Dr. Aisen collaborates with Lilly on the A4 (Anti-Amyloid Treatment in Asymptomatic Alzheimer's Disease) study.
Samuel E. Gandy, MD, PhD, the Mount Sinai professor of Alzheimer's disease research, professor of neurology and psychiatry, and associate director of the Mount Sinai Alzheimer's Disease Research Center said that the most dramatic effect of donanemab was the conversion of nearly 70 percent of subjects from amyloid PET-positive to amyloid PET-negative by the 18th month of treatment.
“While we have seen amyloid burden reduced by passive immunotherapy since bapineuzumab was tested in 2010, donanemab appears to be more consistent in rapidly purging the brains of most subjects of essentially all fibrillar amyloid detectable by PET scan. What we still cannot tell is how much oligomer amyloid peptide persists because amyloid PET only detects fibrillar deposits (basically, plaques).”
He added that “this could still be an important limitation to try to overcome. There is evidence that at the very first stages of amyloid accumulation, it is toxicity from oligomers that is key. Both BAN2401 and donanemab are potentially capable of depleting the brain of oligomers; we just have no PET ligand that will ‘light up’ oligomers.”
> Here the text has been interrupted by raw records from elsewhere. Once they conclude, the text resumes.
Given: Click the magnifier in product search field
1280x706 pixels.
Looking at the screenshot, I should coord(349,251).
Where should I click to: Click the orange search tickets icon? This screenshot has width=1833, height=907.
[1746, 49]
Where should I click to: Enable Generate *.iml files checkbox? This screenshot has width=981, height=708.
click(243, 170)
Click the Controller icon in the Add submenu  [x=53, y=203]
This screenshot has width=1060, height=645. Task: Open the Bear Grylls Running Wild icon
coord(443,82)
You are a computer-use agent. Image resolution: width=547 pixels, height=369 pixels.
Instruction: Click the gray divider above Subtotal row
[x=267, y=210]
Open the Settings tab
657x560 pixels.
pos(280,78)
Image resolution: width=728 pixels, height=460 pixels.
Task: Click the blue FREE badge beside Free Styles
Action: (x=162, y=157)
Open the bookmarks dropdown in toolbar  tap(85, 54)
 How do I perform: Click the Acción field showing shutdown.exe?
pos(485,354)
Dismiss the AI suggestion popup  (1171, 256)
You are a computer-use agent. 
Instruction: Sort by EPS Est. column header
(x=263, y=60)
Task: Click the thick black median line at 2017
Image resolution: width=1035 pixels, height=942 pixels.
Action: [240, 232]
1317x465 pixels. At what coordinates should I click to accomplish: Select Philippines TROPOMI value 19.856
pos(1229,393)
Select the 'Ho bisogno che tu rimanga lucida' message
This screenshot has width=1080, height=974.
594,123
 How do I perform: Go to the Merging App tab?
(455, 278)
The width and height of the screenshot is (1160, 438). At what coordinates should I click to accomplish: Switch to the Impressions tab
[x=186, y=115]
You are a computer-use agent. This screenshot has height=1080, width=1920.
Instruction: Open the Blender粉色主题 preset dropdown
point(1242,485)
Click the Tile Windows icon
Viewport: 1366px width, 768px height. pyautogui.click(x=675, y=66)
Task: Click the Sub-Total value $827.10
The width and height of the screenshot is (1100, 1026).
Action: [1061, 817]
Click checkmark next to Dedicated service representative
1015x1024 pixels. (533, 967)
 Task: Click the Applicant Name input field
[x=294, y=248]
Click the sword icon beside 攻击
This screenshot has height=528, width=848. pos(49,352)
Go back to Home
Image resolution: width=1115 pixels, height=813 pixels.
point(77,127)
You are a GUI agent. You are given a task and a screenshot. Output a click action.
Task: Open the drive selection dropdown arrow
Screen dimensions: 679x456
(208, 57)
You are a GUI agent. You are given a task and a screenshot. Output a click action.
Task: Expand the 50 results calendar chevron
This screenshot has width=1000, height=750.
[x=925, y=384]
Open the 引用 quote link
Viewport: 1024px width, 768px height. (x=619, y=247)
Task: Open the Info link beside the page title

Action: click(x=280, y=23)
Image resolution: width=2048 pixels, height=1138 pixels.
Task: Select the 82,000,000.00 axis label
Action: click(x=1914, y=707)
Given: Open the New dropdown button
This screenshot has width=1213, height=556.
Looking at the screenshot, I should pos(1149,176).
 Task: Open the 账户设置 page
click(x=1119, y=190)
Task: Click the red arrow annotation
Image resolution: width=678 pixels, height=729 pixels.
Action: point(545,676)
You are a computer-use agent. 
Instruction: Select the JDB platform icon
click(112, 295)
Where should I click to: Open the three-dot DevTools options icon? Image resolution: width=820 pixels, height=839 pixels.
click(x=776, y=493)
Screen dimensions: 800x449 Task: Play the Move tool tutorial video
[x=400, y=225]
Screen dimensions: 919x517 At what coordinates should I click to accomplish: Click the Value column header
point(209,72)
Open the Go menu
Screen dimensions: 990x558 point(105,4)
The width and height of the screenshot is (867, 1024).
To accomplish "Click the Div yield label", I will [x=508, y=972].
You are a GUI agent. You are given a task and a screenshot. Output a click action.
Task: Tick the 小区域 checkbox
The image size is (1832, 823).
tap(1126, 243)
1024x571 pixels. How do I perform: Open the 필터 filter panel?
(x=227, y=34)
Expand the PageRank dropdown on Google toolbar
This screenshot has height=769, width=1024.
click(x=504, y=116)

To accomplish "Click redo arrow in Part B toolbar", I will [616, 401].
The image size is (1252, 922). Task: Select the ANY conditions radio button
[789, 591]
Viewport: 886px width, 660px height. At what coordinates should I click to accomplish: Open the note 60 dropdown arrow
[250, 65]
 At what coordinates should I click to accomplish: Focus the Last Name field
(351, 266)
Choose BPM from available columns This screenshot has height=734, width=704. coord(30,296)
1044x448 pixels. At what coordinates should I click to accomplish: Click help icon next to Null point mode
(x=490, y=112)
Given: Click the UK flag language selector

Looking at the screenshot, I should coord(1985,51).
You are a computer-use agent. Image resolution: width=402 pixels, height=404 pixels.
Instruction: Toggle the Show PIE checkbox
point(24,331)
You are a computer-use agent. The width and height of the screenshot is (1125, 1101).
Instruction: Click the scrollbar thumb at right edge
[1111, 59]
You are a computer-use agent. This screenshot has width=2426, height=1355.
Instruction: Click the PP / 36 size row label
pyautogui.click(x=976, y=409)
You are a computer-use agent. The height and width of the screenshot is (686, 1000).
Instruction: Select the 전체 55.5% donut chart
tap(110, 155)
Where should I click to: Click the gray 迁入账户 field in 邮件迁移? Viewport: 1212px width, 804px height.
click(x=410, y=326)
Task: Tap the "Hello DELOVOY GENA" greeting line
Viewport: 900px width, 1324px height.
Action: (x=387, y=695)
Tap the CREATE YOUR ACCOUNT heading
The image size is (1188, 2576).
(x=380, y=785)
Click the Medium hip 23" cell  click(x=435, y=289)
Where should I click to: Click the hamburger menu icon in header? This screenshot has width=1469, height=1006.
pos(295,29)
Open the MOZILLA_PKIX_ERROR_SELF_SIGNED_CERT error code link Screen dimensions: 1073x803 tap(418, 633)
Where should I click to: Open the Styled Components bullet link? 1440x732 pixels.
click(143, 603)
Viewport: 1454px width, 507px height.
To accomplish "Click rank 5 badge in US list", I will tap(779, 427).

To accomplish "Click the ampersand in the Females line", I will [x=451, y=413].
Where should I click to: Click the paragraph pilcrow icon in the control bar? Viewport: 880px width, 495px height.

Dr. Gandy added that there is at least one more potentially key novel feature of donanemab. In 2012, George S. Bloom, PhD, a professor of biology, cell biology and neuroscience at the University of Virginia reported in Nature that the “N3 truncated, pyroglutamylated” amyloid species is an especially poisonous cause of tauopathy and prion-like spreading or “seeding” of amyloid pathology even though its abundance is low.
Donanemab is an immunoglobulin aimed specifically at “N3 truncated, pyroglutamylated” Abeta. If removal of this especially poisonous and prion-like “N3-truncated, pyroglutamylated” form of amyloid is one key to clinical benefit, then there will be redoubled efforts at purging the brain of this “baddest of bad guys,” explained Dr. Gandy.
“Perhaps there are even more [toxic agents] yet to be discovered among other modified amyloid peptides that may also be minor in relative quantity compared with the abundant but relatively innocuous Abeta 40, for example,” he said, adding “but still if left behind, trace amounts of particularly poisonous Abeta prions might sustain neuronal and synaptic dysfunction.”
Dr. Mintun is an employee and shareholder of Eli Lilly and Company. He reported personal fees and others from Eli Lilly and Company, as well as personal fees from Avid Radiopharmaceuticals, Inc., outside the submitted work. In addition, patent applications (Title: Anti-N3pGlu Amyloid Beta Antibodies and Uses Thereof) are planned. Dr. Apostolova reported non-financial support from Avid Pharmaceuticals outside the submitted work. Dr. Gandy has a grant from Constellation Wines for investigator initiated research using Constellation grapeseed extract to treat dementia. He is one of several founders of Recuerdo Inc., a company intended to offer concurrent access to multiple anti-amyloid and anti-cytokine interventions. Drs. Fillit and Aisen had no disclosures.